**PROBLEM TO SOLVE:** Your job is to write out each record exactly, leaving none out.
[EXERCISE INPUTS — start]
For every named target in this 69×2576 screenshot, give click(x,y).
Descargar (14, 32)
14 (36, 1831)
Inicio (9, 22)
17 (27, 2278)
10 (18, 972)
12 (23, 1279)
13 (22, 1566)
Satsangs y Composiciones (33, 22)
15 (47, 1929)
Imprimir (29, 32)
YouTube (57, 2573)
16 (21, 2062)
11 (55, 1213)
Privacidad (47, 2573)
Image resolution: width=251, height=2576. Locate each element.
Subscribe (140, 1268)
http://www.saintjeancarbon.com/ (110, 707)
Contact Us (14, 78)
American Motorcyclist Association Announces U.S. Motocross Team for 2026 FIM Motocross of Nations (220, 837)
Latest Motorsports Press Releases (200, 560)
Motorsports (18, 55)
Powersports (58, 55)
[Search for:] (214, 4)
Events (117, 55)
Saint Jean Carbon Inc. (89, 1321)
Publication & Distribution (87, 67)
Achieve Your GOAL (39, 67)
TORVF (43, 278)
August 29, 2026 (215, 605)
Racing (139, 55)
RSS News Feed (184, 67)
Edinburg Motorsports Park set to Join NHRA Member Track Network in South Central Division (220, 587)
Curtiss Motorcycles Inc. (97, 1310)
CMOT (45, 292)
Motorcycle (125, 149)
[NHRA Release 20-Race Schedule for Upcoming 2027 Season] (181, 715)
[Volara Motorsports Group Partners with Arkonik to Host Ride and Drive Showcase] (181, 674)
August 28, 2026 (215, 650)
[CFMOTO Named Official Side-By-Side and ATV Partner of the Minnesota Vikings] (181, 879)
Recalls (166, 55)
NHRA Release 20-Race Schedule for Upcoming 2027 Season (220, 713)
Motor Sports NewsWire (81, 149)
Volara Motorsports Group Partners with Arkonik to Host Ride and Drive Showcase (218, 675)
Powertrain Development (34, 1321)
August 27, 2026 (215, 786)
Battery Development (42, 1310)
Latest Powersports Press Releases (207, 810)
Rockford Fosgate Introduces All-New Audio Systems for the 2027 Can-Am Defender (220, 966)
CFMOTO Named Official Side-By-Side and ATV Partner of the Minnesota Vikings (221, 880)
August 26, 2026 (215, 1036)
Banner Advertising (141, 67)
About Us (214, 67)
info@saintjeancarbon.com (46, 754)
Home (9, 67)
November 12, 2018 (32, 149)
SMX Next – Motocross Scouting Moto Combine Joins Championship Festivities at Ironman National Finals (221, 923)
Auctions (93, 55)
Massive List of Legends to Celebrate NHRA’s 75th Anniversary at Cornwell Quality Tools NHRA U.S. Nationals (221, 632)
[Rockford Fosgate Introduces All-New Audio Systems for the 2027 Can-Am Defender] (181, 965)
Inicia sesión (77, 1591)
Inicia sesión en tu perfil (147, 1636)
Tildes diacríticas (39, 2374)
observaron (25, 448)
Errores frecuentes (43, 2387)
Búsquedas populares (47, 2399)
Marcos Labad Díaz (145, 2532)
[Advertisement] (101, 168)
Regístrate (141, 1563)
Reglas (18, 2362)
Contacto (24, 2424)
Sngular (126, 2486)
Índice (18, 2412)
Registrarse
[EXERCISE INPUTS — finish]
**YOUR SOLUTION:**
For every named target in this 69×2576 screenshot, give click(x,y).
Descargar (14, 32)
14 (36, 1831)
Inicio (9, 22)
17 (27, 2278)
10 (18, 972)
12 (23, 1279)
13 (22, 1566)
Satsangs y Composiciones (33, 22)
15 (47, 1929)
Imprimir (29, 32)
YouTube (57, 2573)
16 (21, 2062)
11 (55, 1213)
Privacidad (47, 2573)
Image resolution: width=251, height=2576. Locate each element.
Subscribe (140, 1268)
http://www.saintjeancarbon.com/ (110, 707)
Contact Us (14, 78)
American Motorcyclist Association Announces U.S. Motocross Team for 2026 FIM Motocross of Nations (220, 837)
Latest Motorsports Press Releases (200, 560)
Motorsports (18, 55)
Powersports (58, 55)
[Search for:] (214, 4)
Events (117, 55)
Saint Jean Carbon Inc. (89, 1321)
Publication & Distribution (87, 67)
Achieve Your GOAL (39, 67)
TORVF (43, 278)
August 29, 2026 (215, 605)
Racing (139, 55)
RSS News Feed (184, 67)
Edinburg Motorsports Park set to Join NHRA Member Track Network in South Central Division (220, 587)
Curtiss Motorcycles Inc. (97, 1310)
CMOT (45, 292)
Motorcycle (125, 149)
[NHRA Release 20-Race Schedule for Upcoming 2027 Season] (181, 715)
[Volara Motorsports Group Partners with Arkonik to Host Ride and Drive Showcase] (181, 674)
August 28, 2026 (215, 650)
[CFMOTO Named Official Side-By-Side and ATV Partner of the Minnesota Vikings] (181, 879)
Recalls (166, 55)
NHRA Release 20-Race Schedule for Upcoming 2027 Season (220, 713)
Motor Sports NewsWire (81, 149)
Volara Motorsports Group Partners with Arkonik to Host Ride and Drive Showcase (218, 675)
Powertrain Development (34, 1321)
August 27, 2026 (215, 786)
Battery Development (42, 1310)
Latest Powersports Press Releases (207, 810)
Rockford Fosgate Introduces All-New Audio Systems for the 2027 Can-Am Defender (220, 966)
CFMOTO Named Official Side-By-Side and ATV Partner of the Minnesota Vikings (221, 880)
August 26, 2026 (215, 1036)
Banner Advertising (141, 67)
About Us (214, 67)
info@saintjeancarbon.com (46, 754)
Home (9, 67)
November 12, 2018 (32, 149)
SMX Next – Motocross Scouting Moto Combine Joins Championship Festivities at Ironman National Finals (221, 923)
Auctions (93, 55)
Massive List of Legends to Celebrate NHRA’s 75th Anniversary at Cornwell Quality Tools NHRA U.S. Nationals (221, 632)
[Rockford Fosgate Introduces All-New Audio Systems for the 2027 Can-Am Defender] (181, 965)
Inicia sesión (77, 1591)
Inicia sesión en tu perfil (147, 1636)
Tildes diacríticas (39, 2374)
observaron (25, 448)
Errores frecuentes (43, 2387)
Búsquedas populares (47, 2399)
Marcos Labad Díaz (145, 2532)
[Advertisement] (101, 168)
Regístrate (141, 1563)
Reglas (18, 2362)
Contacto (24, 2424)
Sngular (126, 2486)
Índice (18, 2412)
Registrarse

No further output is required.